#### Provided information ####

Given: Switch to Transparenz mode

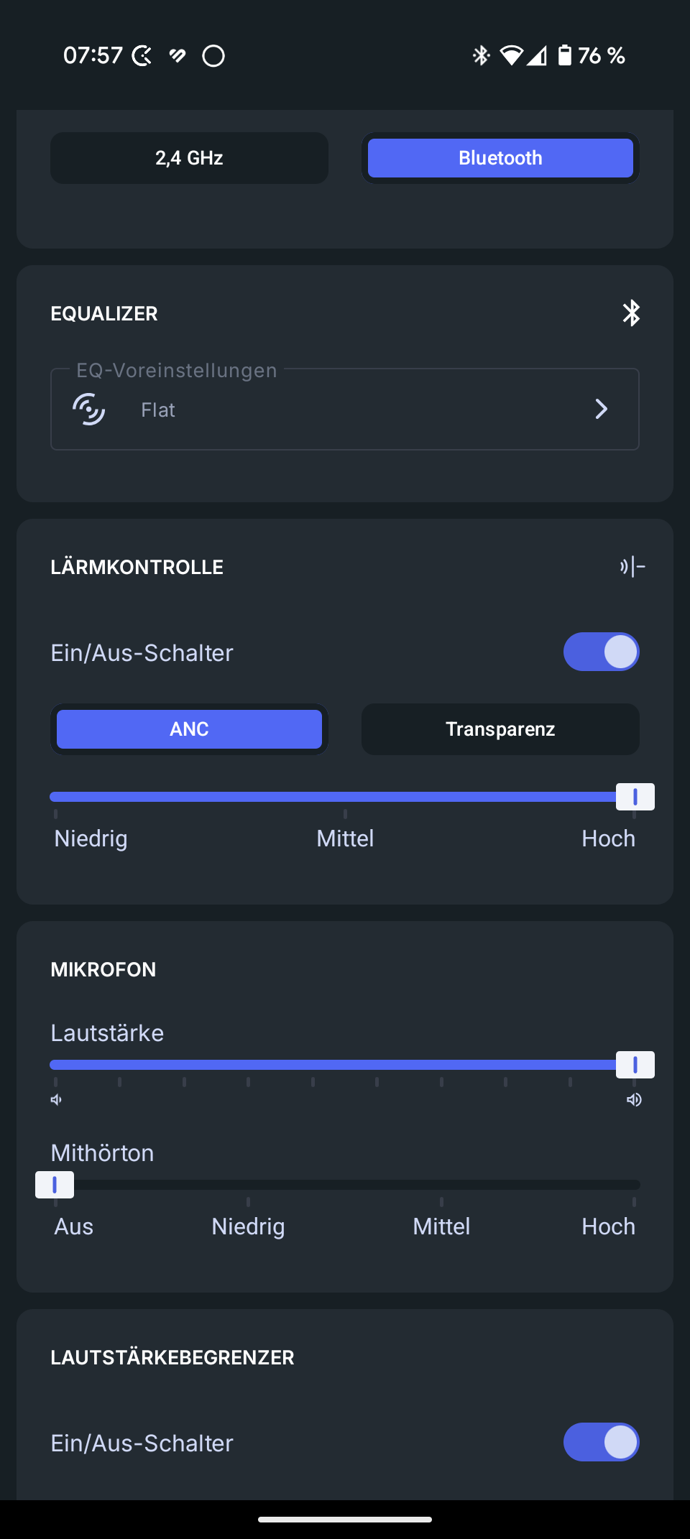Looking at the screenshot, I should pyautogui.click(x=500, y=729).
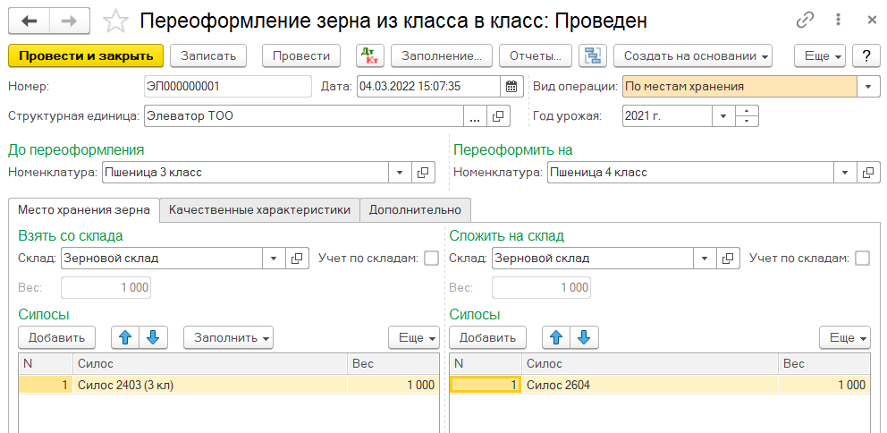Open the Дт/Кт postings icon
887x433 pixels.
pyautogui.click(x=369, y=55)
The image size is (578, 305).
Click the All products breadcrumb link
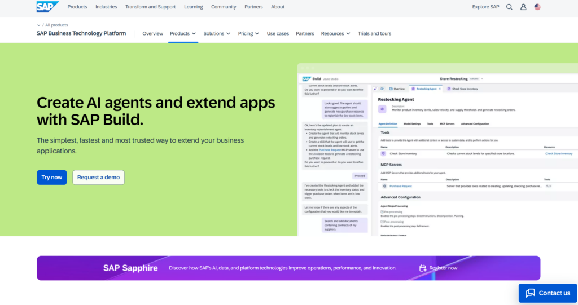click(56, 25)
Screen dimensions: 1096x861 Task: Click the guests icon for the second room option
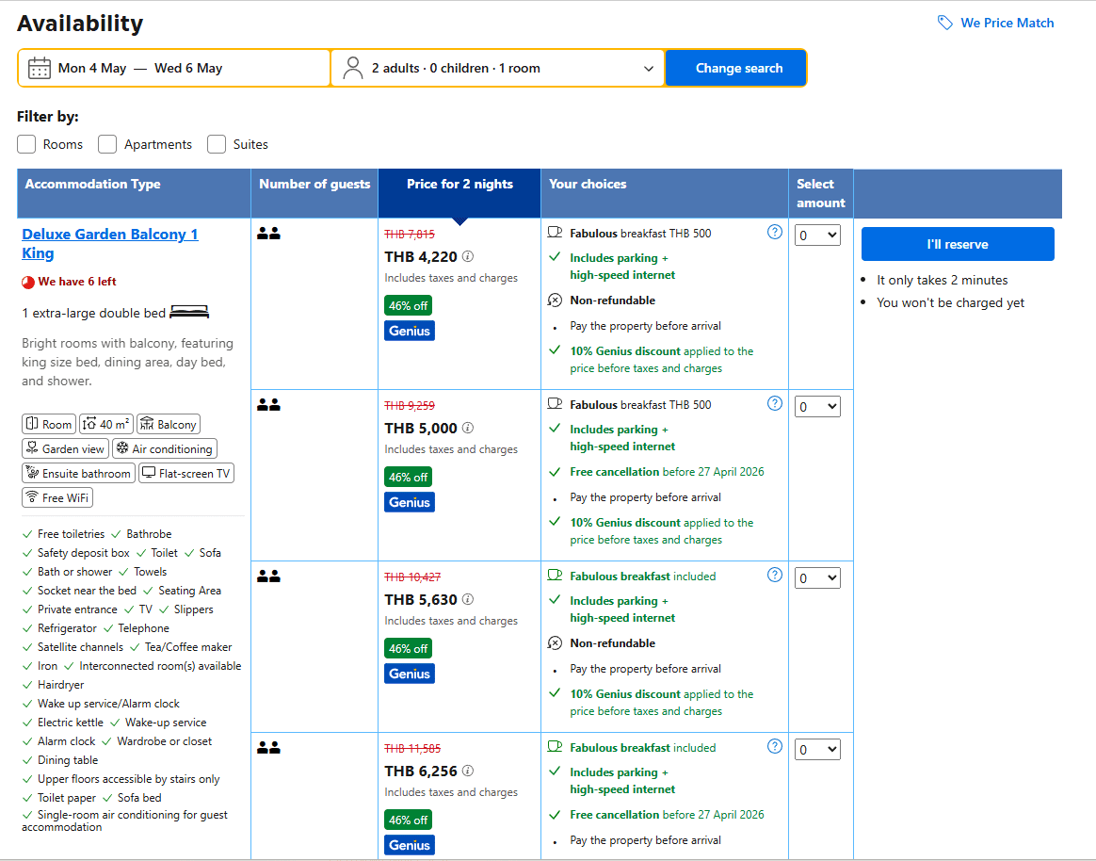pos(268,403)
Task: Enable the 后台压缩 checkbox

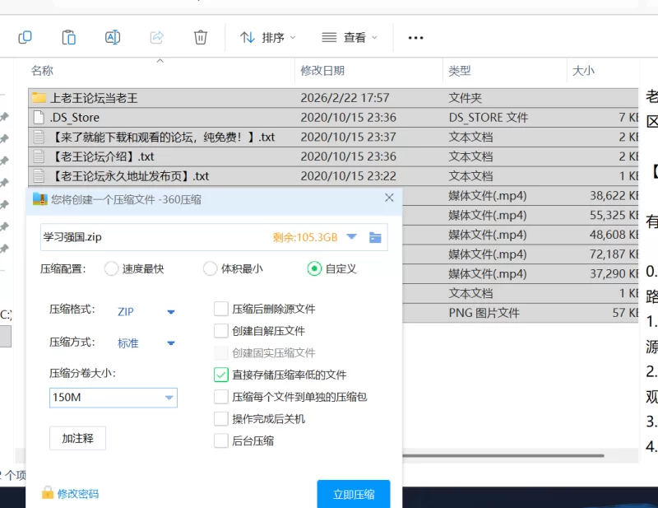Action: (x=220, y=440)
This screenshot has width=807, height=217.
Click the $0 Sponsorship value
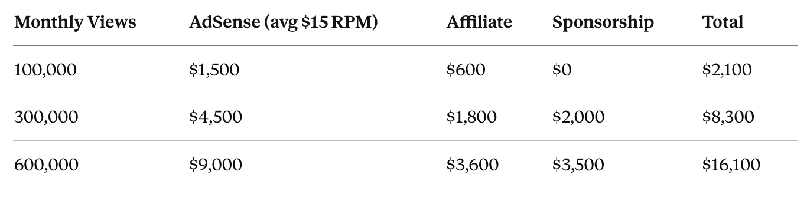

####

→ Goal
Put each line of the data above into a Markdown table with the columns "No." and "Text", numbering the rows in order and skipping blank lines. Leave the pictures out of the table.

→ Worked answer
| No. | Text |
|---|---|
| 1 | Given: Switch to Transparenz mode |
| 2 | Looking at the screenshot, I should pyautogui.click(x=500, y=729). |
| 3 | Open the Дт/Кт postings icon |
| 4 | 887x433 pixels. |
| 5 | pyautogui.click(x=369, y=55) |
| 6 | The image size is (578, 305). |
| 7 | Click the All products breadcrumb link |
| 8 | click(56, 25) |
| 9 | Screen dimensions: 1096x861 Task: Click the guests icon for the second room option |
| 10 | pos(268,403) |
| 11 | Task: Enable the 后台压缩 checkbox |
| 12 | Action: (x=220, y=440) |
| 13 | This screenshot has width=807, height=217. |
| 14 | Click the $0 Sponsorship value |